UCR maupun CR pada merupakan reaksi yang sama. Bedanya adalah kalau UCR reaksi diberikan tanpa adanya proses pembelajaran (pengkondisian) sedangkan CR diperoleh melalui proses pengkondisian terlebih dahulu.
Untuk lebih jelasnya bisa dilihat pada gambar dibawah:
Ilustrasi Pavlovian Classical Conditioning
CLASSICAL CONDITIONING EXPERIMENT STAGES
Ada tiga tahapan yang dilakukan Pavlov dalam melakukan percobaan yang cukup fenomenal itu:
Tahap 1: Before Conditioning
Adalah pembuktian keadaan awal bahwa obyek bereaksi netral terhadap pemberian stimulus CR. Awalnya anjing tidak memberikan reaksi apa-apa terhadap suara bel (CR) ketika dibunyikan.
Anjing memberikan respon mengeluarkan air liur (UCR) ketika makanan atau (UCS) diberikan.
Tahap 2: During Conditioning
Pavlov akan membunyikan lonceng setiap kali ia membawakan makanan. Dan seperti biasa anjing akan bereaksi dengan mengeluarkan air liur karena ada makanan (UCR) yang diebrikan untuknya.
Pada tahap ini adalah proses pengkondisian dimana UCS (makanan) akan selalu diberikan berbarengan dengan CR dan obyek akan merespon dengan UCR.
Proses ini lakukan berulang-ulang sampai si anjing cukup belajar dan memiiki pengalaman bahwa CS adalah identical dengan UCS atau bunyi bel adalah identik dengan makanan.

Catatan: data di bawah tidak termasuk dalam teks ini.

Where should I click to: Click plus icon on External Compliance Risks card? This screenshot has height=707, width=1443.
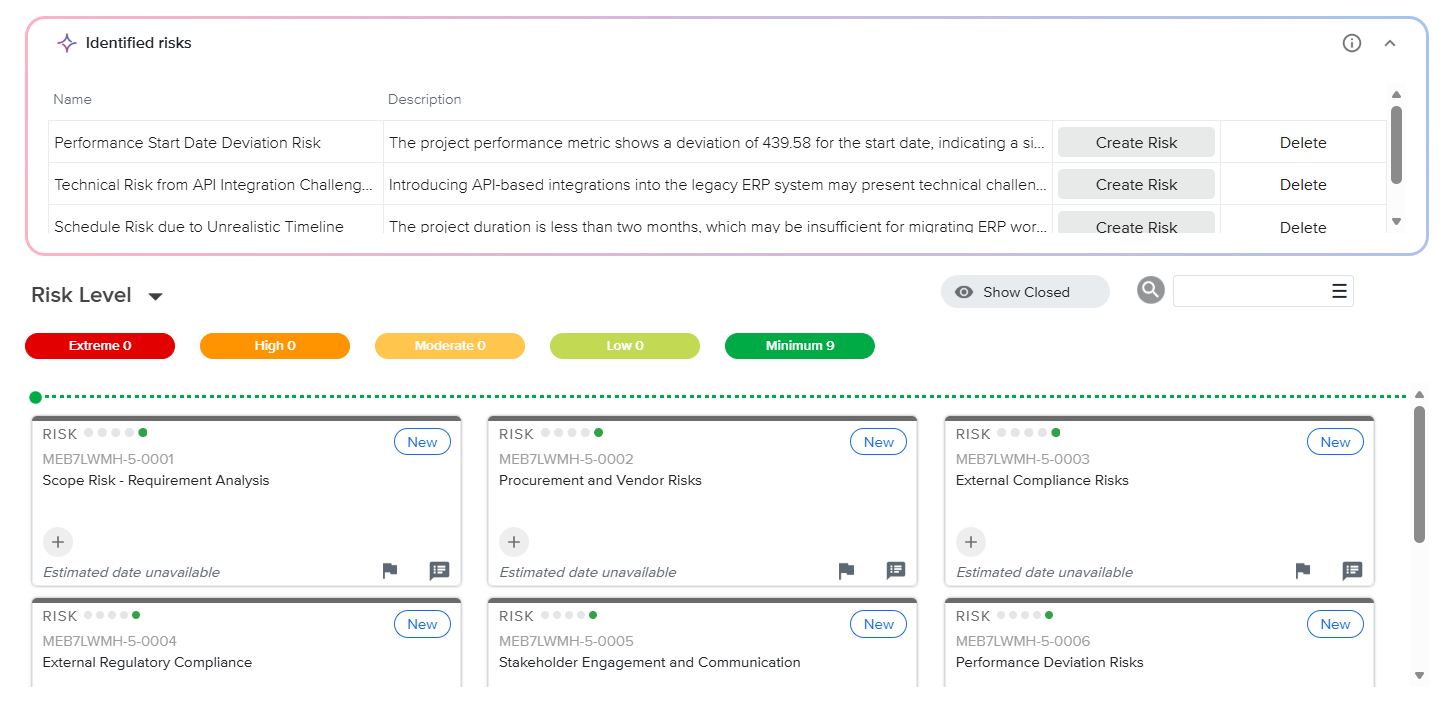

Tahap 3: After Conditioning
Pada tahapan ini Pavlov cukup membunyikan bel (CS) tanpa harus memberikan makanan. Dan ternyata reaksi yang diberikan adalah masih tetap sama yakni mengeluarkan air liur (CR) meskipun tidak ada makanan atau (UCS) yang diberikan. Namun response atau reaksi yang diberikan adalah setelah melalui proses pengkondisian (conditioning) sebelumnya dimana CS+UCS diberikan bersamaan.
CLASSICAL CONDITIONING AND BRANDING
Kita kembalikan lagi pada konsep branding yang pernah kita pelajari.
Sebuah Strategi Branding yang terarah dan memiliki goal yang sangat jelas pasti sudah menentukan Conditioned Response (CR) seperti apa yang diharapkan dari konsumen ketika indera mereka menangkap Brand sebagai Conditioned Stimulus (CS).
Brand adalah sebuah Conditioned Stimulus (CS) yang tentu saja akan mengharapakan reaksi berupa perasaaan emosional tertentu (sebagai CR) sebagaimana dikehendaki dari si pemilik Brand melalui serangkaian proses pengkondisian. Pengkondisian dalam konteks Brand ini bisa dikatakan sebagai aktivitas Branding atau lebih globalnya Integrated Marketing Communication (IMC).
Jadi sebuah proses branding haruslah tersusun sedemikian rupa dengan arah yang jelas, untuk memperkuat efek Conditioned Response ketika Brand yang sejatnya adalah sebuah Conditioned Stimulus tadi diberikan pada obyek (konsumen).
BRANDING = CONDITIONING = BINDING PROCESS BETWEEN CS+UCS
Brand yang berlaku sebagai CS seperti halnya bunyi bell pada konteks percobaan Pavlov, pada awalnya adalah sesuatu yang sifatnya netral atau tidak menimbulkan reaksi apapun pada obyek ketika stimulus itu diberikan. Agar ia memiliki makna, maka CS harus diikat dengan pengetahuan, pengalaman tertentu yang beresonansi kuat dengan emosi konsumen sehingga menjadi lebih hidup.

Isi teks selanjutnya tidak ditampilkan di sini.